YOUR GOAL — Without any pictures, reproduce exactly the lines running from the line containing "How do I perform: Click" through the end of the entries.

DATA FOR PROCESSING —
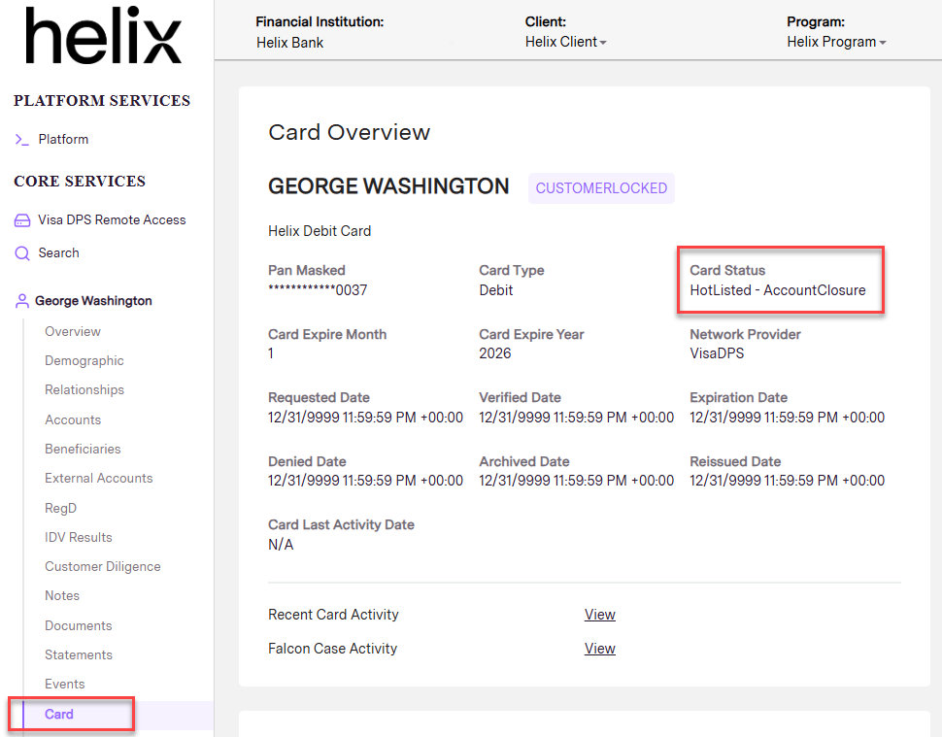Click the Platform terminal icon
Screen dimensions: 942x737
point(21,140)
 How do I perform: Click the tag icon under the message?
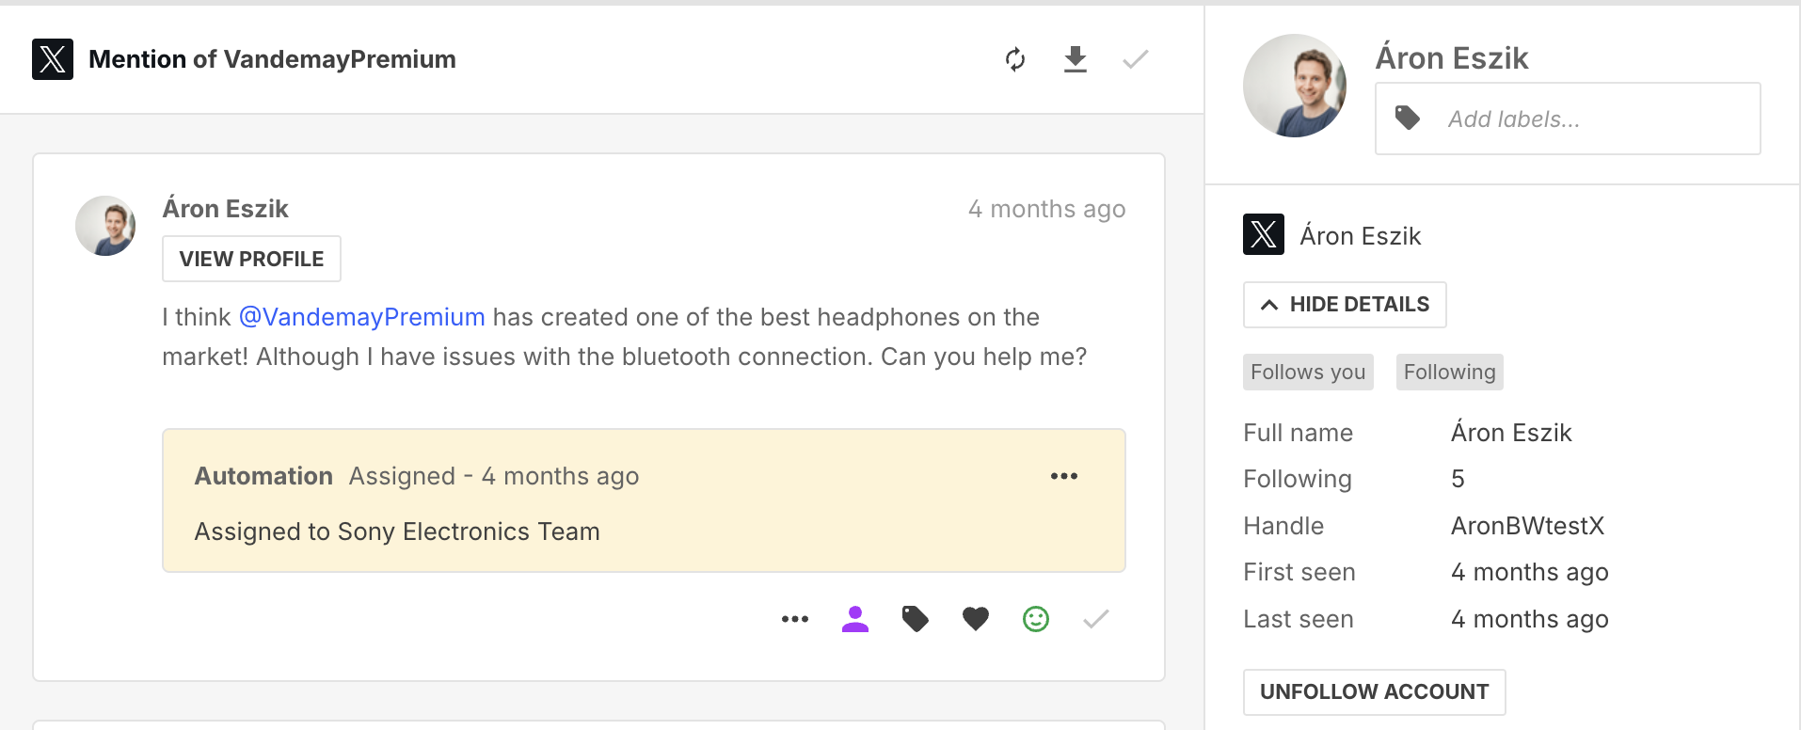tap(916, 619)
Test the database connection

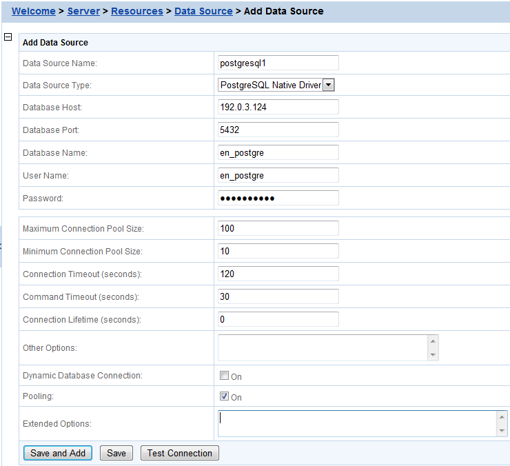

TASK RESULT —
 How do I perform: Click the tag icon under the message?
tap(916, 619)
Test the database connection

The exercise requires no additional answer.